政治的状況について、いつもは私より楽観的な見立てをする友人が数日前から「終わりだ、もう終わりだ」というようになった。

世の中をさらに分断したカバノー判事問題は、議会で承認されるという形で終わった。アンソニー・ケネディ判事の引退が決まり、トランプ政権がカバノー判事を指名した。そもそも保守的で中絶の権利をひっくり返すのではないかとの危惧がある上に、大統領は罷免されるべきでないとの立場を示していたから民主党には不人気で、そのうえこれまでの裁判所での実績などをめぐる資料が民主党に開示されなかったり、公聴会で嘘をペラペラと言ったりするので最高裁の判事にはいかがなものか、となっていたところに、性的暴行疑惑が噴き出した。上院の司法委員会でFBIによる「追加捜査」をすることになったけれど、大した捜査もしないまま報告書が提出され、多くの知識人や団体は反対意見を表明したけれど、最後の投票はあっさり終わってしまった。またもや民主党は赤子のように捻り潰されたわけである。

今回もまた、田舎の州を代表する長老どもが世の中の決定権を握っていることを見せつけられたことには驚きはないけれど、否決の一縷の可能性を潰したのが女性議員だったことにはショックを受けている。
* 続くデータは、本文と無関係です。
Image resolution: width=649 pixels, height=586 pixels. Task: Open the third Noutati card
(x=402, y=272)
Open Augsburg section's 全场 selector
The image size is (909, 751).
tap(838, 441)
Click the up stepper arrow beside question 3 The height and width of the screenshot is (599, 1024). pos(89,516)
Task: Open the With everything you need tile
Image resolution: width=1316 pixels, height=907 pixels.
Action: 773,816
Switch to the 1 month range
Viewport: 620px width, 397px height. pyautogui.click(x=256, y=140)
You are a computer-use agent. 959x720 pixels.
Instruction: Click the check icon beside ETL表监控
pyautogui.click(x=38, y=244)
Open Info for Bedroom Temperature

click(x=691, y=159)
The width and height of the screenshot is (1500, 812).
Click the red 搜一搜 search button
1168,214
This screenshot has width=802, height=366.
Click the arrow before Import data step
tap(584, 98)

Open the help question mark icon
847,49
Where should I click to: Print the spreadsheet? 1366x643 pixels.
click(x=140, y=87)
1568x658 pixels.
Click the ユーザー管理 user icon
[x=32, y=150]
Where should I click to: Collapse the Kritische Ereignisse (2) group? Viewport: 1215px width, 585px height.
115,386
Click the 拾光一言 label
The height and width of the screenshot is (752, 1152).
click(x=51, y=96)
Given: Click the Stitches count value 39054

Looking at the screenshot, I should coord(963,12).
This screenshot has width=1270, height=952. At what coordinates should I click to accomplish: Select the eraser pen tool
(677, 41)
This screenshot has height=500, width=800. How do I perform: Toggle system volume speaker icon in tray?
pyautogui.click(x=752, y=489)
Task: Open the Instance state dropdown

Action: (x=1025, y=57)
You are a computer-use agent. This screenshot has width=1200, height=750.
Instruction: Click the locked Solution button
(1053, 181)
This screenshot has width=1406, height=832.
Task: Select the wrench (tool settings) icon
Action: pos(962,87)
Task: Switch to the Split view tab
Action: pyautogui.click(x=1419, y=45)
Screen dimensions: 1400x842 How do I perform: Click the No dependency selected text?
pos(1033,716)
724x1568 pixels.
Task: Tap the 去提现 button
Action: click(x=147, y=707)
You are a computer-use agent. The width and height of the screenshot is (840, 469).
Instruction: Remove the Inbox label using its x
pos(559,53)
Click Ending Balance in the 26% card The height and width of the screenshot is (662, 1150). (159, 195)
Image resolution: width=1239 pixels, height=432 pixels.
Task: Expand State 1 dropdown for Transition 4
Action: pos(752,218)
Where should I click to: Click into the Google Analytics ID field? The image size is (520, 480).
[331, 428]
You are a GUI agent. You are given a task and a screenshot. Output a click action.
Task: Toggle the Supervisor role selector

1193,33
今回よく耳にした「foot soldiers of patriarchy」という言葉がある。 家父長制の歩兵たち。男たちの支配に寄り添うことに幸せを見いだす女たちのことだ。残念。

1991年にアニータ・ヒルが議会でクラレンス・トーマス判事によるセクハラを証言した翌年行われた選挙は、「Year of the women (女性の年)」と言われた。今年もそうなりそうだな。